But what about people with schizophrenia?

There is a small group of people with the most serious mental illnesses who have a history of violence, history of failing to take medications that could prevent it, and who ultimately do create danger for the public by their violence.

Shouldn't we also report their release from hospitals and jails so they too can have services put in place and monitored? Yes.

Judy Miller and Dr. E. Fuller Torrey, the nation's leading schizophrenia researcher and policy expert originally wrote on this in the November 1999 issue of Psychiatric Services

For the same reason we treat and monitor people with TB, we should be treating and monitoring people with schizophrenia who have previously been violent and are likely-without treatment-to become so again. Their discharge from hospitals (and prisons) should be reported to mental health departments so they can put in place any monitoring and services that are needed to prevent them from becoming violent.
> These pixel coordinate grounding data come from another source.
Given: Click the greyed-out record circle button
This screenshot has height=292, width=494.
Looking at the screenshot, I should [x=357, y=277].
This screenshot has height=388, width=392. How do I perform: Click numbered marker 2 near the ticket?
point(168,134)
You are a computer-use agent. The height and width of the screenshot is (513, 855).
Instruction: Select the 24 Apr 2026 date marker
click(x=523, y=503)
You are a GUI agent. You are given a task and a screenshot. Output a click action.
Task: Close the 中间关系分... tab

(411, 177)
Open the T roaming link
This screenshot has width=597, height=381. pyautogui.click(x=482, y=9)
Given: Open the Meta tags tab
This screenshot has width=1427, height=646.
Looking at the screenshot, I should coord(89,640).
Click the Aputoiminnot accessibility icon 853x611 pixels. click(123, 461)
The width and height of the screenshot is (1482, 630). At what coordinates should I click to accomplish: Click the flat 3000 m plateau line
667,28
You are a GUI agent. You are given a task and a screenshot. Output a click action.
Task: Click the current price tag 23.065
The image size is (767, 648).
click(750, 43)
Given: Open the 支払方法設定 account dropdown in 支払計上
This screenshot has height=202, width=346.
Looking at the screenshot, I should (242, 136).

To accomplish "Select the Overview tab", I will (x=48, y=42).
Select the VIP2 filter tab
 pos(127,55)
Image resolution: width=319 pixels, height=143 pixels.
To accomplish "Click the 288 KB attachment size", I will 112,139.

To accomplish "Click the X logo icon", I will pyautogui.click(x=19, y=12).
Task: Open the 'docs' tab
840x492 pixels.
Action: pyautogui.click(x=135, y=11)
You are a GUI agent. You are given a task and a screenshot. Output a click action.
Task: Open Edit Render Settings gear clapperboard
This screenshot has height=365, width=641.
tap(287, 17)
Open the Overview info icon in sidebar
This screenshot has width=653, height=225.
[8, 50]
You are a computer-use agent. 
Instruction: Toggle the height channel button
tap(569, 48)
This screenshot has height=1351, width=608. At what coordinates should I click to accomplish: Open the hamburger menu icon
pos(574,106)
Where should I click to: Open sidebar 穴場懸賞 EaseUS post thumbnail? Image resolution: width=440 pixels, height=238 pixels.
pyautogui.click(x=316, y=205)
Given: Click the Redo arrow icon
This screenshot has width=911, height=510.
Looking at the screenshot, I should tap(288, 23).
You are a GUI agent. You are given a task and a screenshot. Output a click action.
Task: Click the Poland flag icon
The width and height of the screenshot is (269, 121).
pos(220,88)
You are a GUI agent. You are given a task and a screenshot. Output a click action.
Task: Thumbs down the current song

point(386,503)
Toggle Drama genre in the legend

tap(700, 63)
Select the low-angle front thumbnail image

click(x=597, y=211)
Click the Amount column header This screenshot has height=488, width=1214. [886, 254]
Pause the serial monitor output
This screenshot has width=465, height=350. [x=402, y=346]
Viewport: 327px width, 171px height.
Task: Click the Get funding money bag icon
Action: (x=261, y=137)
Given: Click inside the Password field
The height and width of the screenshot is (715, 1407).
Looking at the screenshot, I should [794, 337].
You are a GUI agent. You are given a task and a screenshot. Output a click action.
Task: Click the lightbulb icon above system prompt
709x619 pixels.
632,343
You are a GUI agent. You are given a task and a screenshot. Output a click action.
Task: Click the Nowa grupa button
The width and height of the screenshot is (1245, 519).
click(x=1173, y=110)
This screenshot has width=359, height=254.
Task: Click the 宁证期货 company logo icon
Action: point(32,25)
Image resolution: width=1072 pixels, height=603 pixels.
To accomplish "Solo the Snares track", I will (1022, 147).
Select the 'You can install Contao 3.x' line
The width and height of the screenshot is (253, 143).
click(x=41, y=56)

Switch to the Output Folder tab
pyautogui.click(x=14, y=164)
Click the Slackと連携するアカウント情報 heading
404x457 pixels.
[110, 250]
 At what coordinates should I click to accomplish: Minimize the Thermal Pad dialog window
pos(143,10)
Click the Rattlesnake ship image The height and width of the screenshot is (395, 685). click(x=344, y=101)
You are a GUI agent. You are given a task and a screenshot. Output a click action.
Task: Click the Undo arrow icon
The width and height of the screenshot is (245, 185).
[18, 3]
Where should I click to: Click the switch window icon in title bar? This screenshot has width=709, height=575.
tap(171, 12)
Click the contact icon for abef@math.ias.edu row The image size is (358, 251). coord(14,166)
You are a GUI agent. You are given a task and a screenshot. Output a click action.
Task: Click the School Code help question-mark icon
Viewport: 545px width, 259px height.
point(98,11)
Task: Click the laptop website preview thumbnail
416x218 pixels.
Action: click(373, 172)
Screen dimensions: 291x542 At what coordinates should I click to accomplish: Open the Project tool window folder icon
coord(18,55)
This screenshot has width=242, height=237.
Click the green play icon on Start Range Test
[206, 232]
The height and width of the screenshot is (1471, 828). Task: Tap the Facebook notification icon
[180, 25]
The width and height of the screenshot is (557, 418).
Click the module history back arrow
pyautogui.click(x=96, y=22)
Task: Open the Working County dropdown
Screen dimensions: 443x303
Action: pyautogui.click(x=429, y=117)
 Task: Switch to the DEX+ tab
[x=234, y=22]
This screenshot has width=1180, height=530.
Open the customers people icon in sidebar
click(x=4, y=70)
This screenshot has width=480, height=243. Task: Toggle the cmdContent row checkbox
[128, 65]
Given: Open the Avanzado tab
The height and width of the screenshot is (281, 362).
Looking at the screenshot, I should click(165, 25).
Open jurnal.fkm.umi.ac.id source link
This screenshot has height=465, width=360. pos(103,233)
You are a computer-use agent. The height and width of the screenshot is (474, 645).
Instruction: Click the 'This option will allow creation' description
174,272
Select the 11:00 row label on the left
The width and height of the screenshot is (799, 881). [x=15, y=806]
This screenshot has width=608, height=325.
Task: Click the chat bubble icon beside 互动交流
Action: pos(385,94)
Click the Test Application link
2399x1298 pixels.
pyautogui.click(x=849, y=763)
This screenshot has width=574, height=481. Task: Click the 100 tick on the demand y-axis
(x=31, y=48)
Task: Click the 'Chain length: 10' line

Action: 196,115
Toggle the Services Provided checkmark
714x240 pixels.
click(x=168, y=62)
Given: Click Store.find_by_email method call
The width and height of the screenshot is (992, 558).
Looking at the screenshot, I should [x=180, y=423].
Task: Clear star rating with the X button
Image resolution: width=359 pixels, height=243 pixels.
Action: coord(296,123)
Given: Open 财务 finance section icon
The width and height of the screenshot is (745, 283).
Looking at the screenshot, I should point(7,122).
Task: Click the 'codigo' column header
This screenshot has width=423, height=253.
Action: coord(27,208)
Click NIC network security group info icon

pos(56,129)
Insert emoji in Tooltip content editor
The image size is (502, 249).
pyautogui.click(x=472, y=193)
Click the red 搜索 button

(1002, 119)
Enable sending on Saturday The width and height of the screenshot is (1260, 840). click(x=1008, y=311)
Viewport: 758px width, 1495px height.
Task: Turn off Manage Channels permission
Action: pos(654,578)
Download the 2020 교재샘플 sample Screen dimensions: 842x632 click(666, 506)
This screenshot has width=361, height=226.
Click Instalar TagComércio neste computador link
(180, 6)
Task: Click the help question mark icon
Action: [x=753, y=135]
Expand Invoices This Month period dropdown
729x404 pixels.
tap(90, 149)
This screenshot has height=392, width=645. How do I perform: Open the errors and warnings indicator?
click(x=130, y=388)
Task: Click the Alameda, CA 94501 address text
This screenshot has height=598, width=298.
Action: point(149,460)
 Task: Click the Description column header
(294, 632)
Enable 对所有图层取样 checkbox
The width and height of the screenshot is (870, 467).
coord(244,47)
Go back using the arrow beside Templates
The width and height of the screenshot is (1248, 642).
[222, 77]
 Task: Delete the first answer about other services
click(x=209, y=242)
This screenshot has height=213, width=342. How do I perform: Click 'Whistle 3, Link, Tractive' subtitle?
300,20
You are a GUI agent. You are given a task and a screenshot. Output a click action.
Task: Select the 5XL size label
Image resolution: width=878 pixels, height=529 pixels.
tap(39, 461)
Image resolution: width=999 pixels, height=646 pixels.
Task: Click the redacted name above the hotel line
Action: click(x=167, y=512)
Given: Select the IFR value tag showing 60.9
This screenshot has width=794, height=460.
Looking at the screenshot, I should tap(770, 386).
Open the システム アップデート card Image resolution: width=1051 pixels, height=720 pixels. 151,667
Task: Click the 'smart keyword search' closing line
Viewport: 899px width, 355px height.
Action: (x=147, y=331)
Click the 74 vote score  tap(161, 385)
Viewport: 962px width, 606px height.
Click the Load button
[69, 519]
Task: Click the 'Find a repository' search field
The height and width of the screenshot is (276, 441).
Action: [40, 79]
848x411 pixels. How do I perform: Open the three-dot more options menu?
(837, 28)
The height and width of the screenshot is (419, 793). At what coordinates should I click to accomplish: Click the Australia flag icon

During the last New York State legislative session, Assemblywoman Aileen Gunther, a former nurse who knows her stuff, and State Senator Catherine Young, who has had constituents killed by the lack of such a policy, tried to amend Kendra's Law to require that when involuntarily committed patients are being discharged from hospitals--and inmates with mental illness are being discharged from jail-that the institutions be required to report the discharges to mental health officials so they could ensure adequate treatment is in place to help them stay healthy and peaceful.

But New York State legislators, egged on by (hopefully former) New York State Commissioner of Mental Health Michael Hogan, PhD., rejected this approach. Hogan's department 'treats' over 650,000 people with barely diagnosable politically-correct mental 'health' issues but less than 7,000 individuals with non-compliant schizophrenia. He feared this change would force him to focus his department's efforts on the seriously ill rather than worried well.

According to Carla Jacobs, California's leading mental health advocate, of the California Treatment Advocacy Coalition, the San Francisco's public health director, Dr. Mitch Katz, has also been resistant to focusing his department's efforts on the most seriously ill. He has opposed a law in that county, Laura's Law, that would cut crime and violence and help people with schizophrenia live better lives. His rationale? It would take resources away from his other programs. People with serious mental illness go to the end of the line.

If we want to reduce violence by people with untreated schizophrenia, we have to treat it as the medical illness it is. We have to force mental health departments to refocus their resources towards the most seriously ill. We should require hospitals, prisons, and jails to report the discharge of potentially dangerous patients to mental illness authorities so they can end their 'look the other way and put the public at risk' policies.